Lord Jesus, we now implore,
both for the present
and for the hour of our death,
the intercession of the most Blessed Virgin Mary, Thy Mother,
whose holy soul was pierced
at the time of Thy Passion by a sword of grief.
Grant us this favour,
O Saviour of the world,
Who livest and reignest
with the Father and the Holy Spirit
for ever and ever.

Amen.

– – – – – – – – – –

According to St. Bridget of Sweden (1303-1373), seven promises were made to those who medidate on Our Lady’s Tears and Dolors. The Blessed Virgin grants seven graces to the souls who honour her daily by saying seven Hail Marys while meditating on her tears and dolors.
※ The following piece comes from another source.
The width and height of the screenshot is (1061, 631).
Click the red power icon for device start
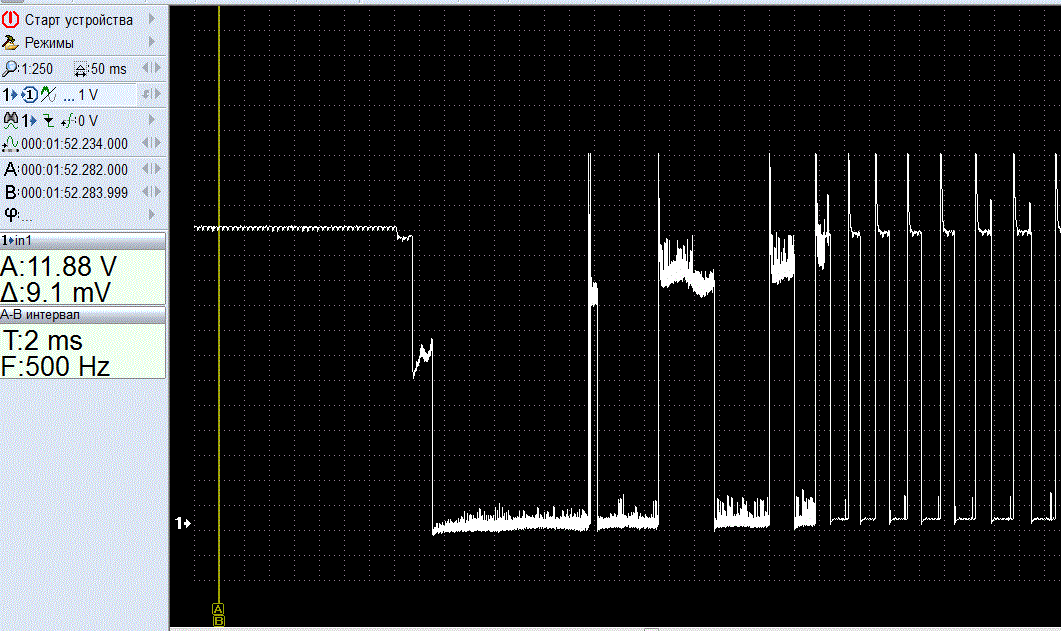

These are:

1. “I will grant peace to their families.”

2. “They will be enlightened about the Divine Mysteries.”

3. “I will console them in their pains and I will accompany them in their work.”
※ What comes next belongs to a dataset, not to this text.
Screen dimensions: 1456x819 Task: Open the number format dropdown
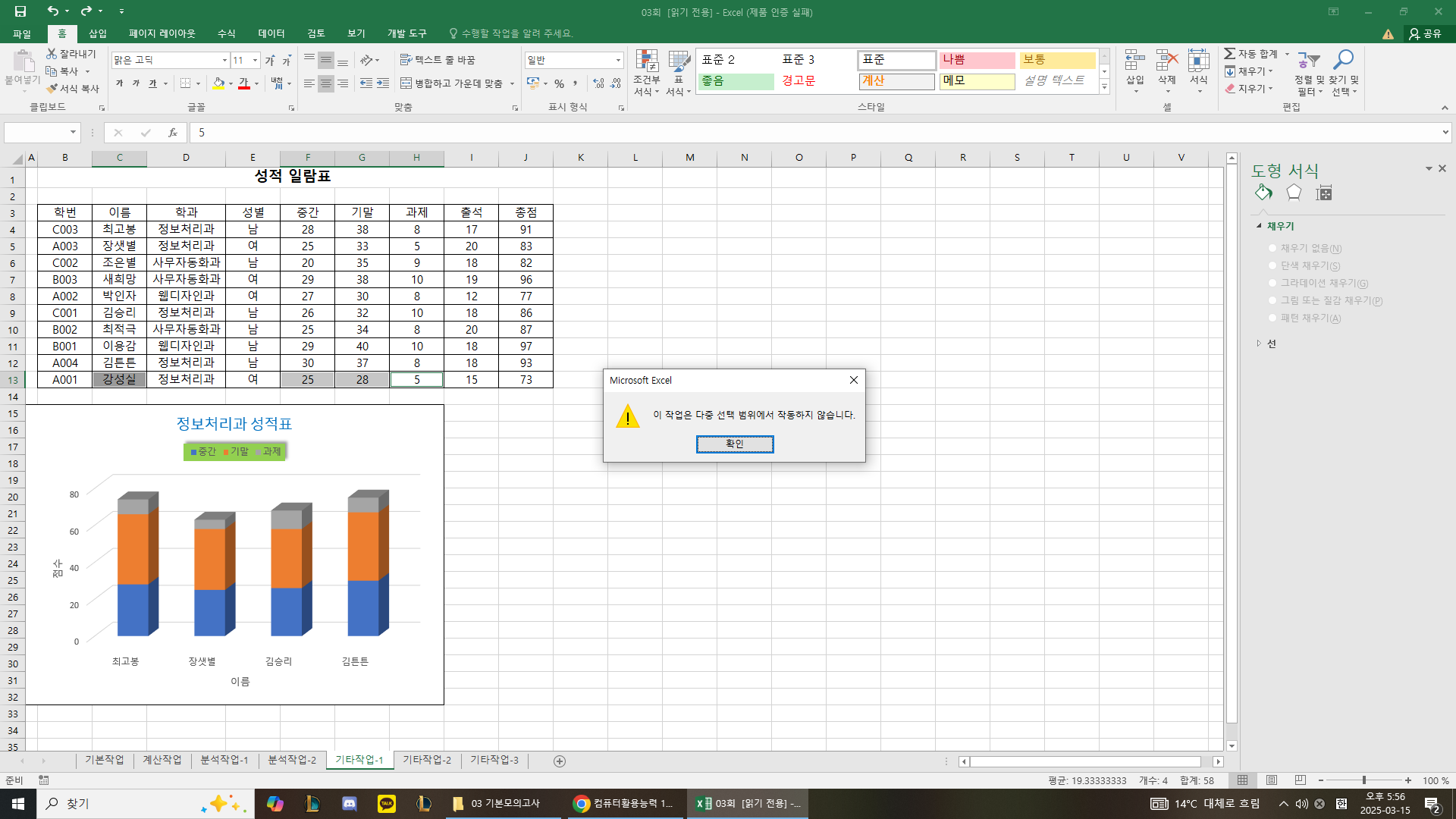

4. “I will give them as much as they ask for as long as it does not oppose the adorable will of my Divine Son or the sanctification of their souls.”

5. “I will defend them in their spiritual battles with the infernal enemy and I will protect them at every instant of their lives.”

6. “I will visibly help them at the moment of their death – they will see the face of their mother.”

7. “I have obtained this grace from my Divine Son, that those who propagate this devotion to my tears and dolors will be taken directly from this earthly life to eternal happiness, since all their sins will be forgiven and my Son will be their eternal consolation and joy.”

INDULGENCES

Benedict XIII., September 26th, 1724, granted an indulgence of two hundred days for every Our Father and every Hail Mary to those who, with sincere contrition, and having confessed, or firmly purposing to confess their sins, shall recite this Chaplet on any Friday, or on any day of Lent, on the Festival of the Seven Dolors, or within the Octave; and one hundred days on any other day of the year.

Clement XII., December 12, 1734, confirmed these indulgences, and moreover granted:

1. A Plenary indulgence to those who shall have recited this Chaplet for a month every day – Confession, Communion and Prayers for the Church, required as usual.

2. An indulgence of one hundred years to all who should recite it on any day, having confessed their sins, with sincere sorrow, or at least firmly purposing to do so.

3. One hundred and fifty years to those who should recite it on Mondays, Wednesdays and Fridays, and Holidays of obligation, with Confession and Communion.

4. A Plenary indulgence once a year, on any day, to those who are accustomed to recite it four times a week, on condition of Confession, Communion, and the Recital of the Chaplet on the day of Communion.

5. Two hundred years’ indulgence to all who recite it devoutly after Confession; and to all who carry it about them, and frequently recite it, ten years’ indulgence every time they shall hear Mass, hear a sermon, or reciting Our Father, and seven Hail Mary’s, shall perform any spiritual or corporal work of mercy, in honor of our Blessed Saviour, the Blessed Virgin Mary, or any Saint, their advocate.

All these indulgences were confirmed by a decree of January 17th, 1747, and rendered applicable to the souls in Purgatory.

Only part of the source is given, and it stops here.